Muir Woods is a State Monument, which I think allows it a higher level of protection than being a State Park; as a result there are strict rules forbidding visitors to leave the assigned paths. However, if you fancy a more strenuous trail it also backs directly on to Mount Tamalpais State Park, which is much larger and allows for much more off-road exploration. We made sure to briefly cross the border into the State Park, if only for the photograph…
One of my favourite moments was learning about the so-called “family trees”. These occur when a tree dies, perhaps by being struck by lightening, but its roots continue to sprout new trees. What results is a group of huge redwoods protectively clustered around the blackened skeleton of the original, dead tree. Something about it was beautifully intimate and moving, and no picture I took was really able to do it justice.

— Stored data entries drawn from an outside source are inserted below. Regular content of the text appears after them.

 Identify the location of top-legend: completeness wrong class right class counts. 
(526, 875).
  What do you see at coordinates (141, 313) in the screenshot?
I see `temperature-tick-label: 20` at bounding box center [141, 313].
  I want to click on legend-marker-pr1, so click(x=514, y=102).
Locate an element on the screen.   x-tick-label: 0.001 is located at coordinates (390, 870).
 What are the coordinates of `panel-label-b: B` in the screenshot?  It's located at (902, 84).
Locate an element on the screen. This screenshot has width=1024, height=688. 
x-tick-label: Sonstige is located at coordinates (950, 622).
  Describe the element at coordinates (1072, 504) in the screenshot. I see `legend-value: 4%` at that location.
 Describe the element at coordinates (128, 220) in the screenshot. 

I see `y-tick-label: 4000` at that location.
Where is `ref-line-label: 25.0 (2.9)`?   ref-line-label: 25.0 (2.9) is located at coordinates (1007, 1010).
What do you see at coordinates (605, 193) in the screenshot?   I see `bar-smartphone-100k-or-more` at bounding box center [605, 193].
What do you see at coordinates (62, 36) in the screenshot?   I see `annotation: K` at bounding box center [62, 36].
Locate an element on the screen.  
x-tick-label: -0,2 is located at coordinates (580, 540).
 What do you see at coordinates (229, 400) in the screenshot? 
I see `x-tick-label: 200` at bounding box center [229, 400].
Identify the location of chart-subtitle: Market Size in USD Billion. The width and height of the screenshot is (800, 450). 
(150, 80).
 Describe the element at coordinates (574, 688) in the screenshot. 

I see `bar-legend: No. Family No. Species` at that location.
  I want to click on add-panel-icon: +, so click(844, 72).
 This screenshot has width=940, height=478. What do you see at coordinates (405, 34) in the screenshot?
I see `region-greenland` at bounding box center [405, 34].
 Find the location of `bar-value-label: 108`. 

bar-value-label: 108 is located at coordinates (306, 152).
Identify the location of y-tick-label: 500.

We wound our way around the path, which eventually looped back round to join the main boardwalk and lead us back to the gift shop and car park. Before long it was time to begin our journey back home, so we headed to the bus stop and joined the line, chatting to the friendly family in front of us while we waited. We couldn’t quite fit on the first shuttle that pulled up, the driver of the second one made up for it, telling us: “There are two things you need to get on this shuttle… Your ticket, and a smile!” Then, as we boarded, “Come on in… with a grin!” And finally, “If you’re ready, say safety first!” It was oh-so-California.
So, we found ourselves back in Sausalito. We considered trying to find the bus back to our previous stop, but eventually reasoned that it might just be better to take the direct route: the ferry. After a quick wander to check out the fire station and its attached cafe, we headed back up to get burgers and then join the line for the ferry. Only the queue seemed unnecessarily long, and full of people with bikes…
We were pretty confused, but given that the line seemed to curve its way half the way through the town we thought we’d better join it as soon as possible. It turned out that all of the cyclists had taken a popular tourist trail from the city and across the Golden Gate to Sausalito, the idea being that they’d get the ferry back to return the bikes at the end of the day. I started to get quite anxious that we weren’t going to make it, even though Rosa was confident we’d be able to make our way back somehow. Then I heard a voice calling down from somewhere above us; a man loading yet more bikes onto a trailer. “Are you getting the ferry? You know there’s a pedestrian line?”
Yes, it was a bit of a journey to say the least; and once we’d got back to San Francisco we still had to get the subway back to Berkeley. But I’m so glad that we chose to go. It’s hard to say what made Muir Woods quite so special. In part it was simply being out in the open air, with nature towering above us rather than skyscrapers. Perhaps it was the way it was so impossible to capture, in words or photographs, with its dappled light and shadows playing tricks on our eyes and cameras. Even though the paths were so well-trodden, it felt a bit like discovering some unheard secret for the first time.